Nell’ambito dell’esame degli schemi di intesa preliminare tra il Governo e quattro Regioni (Piemonte, Liguria, Lombardia e Veneto) per l’attuazione dell’autonomia differenziata (articolo 116 della Costituzione), il Governatore piemontese ha acceso i riflettori soprattutto sul tema della tutela della salute.

La “gabbia” dei 10 miliardi di euro

Il cuore dell’intervento di Cirio ha riguardato la gestione dei circa 10 miliardi di euro che il Piemonte riceve annualmente dallo Stato per il comparto sanitario. Attualmente, l’utilizzo di questo budget è strettamente vincolato da rigidi parametri nazionali.

“Le risorse che noi riceviamo dallo Stato sono tutte predefinite e addirittura, quando te ne danno di più, ti dicono già dove devi mettere quelli in più”, ha spiegato il Governatore ai parlamentari. Una situazione che si traduce in una sorta di “gabbia dove puoi solo integrare con risorse regionali, sapendo che queste ultime non sono per tutti”.

La richiesta avanzata è di una “maggior discrezionalità condivisa” per poter coprire le specifiche esigenze del territorio che oggi restano scoperte.

L’esempio degli ospedali montani

Per spiegare le criticità del sistema attuale, Cirio ha portato l’esempio dei presidi sanitari nelle aree interne: “Con i parametri nazionali io ho degli ospedali di montagna che dovrei chiudere. Ma come faccio a chiuderli? Il diritto alla salute sarà ben uguale di un cittadino che decide di vivere in una vallata di montagna o che decide di vivere in Piazza Castello a Torino”.
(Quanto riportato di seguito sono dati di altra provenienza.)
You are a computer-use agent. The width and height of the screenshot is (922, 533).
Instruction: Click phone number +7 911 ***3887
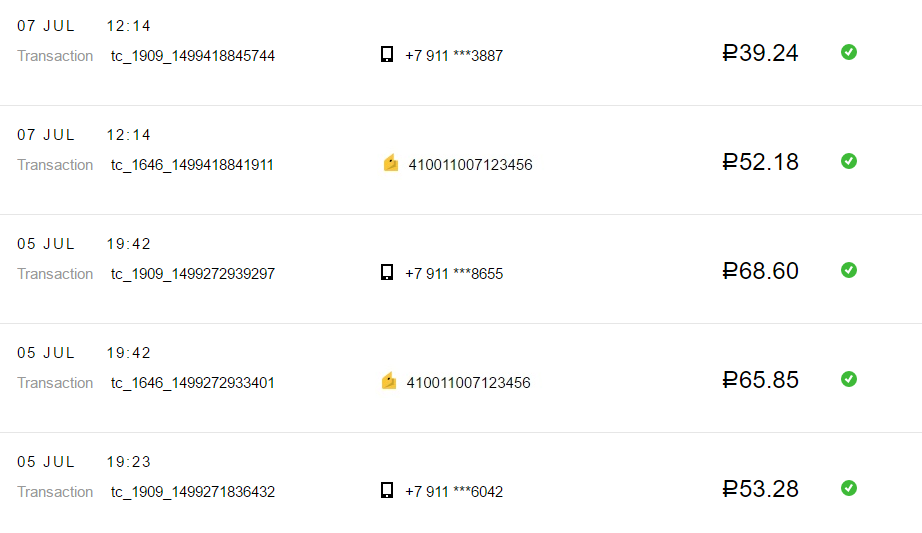click(454, 56)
Mantenere aperti questi presidi periferici rappresenta un costo e un impegno oneroso per la Regione, ma è ritenuto un servizio essenziale. Una maggiore flessibilità nella destinazione della quota statale permetterebbe, secondo la Regione, di garantire questo diritto in modo uniforme su tutto il territorio, senza dover ricorrere esclusivamente ai bilanci locali.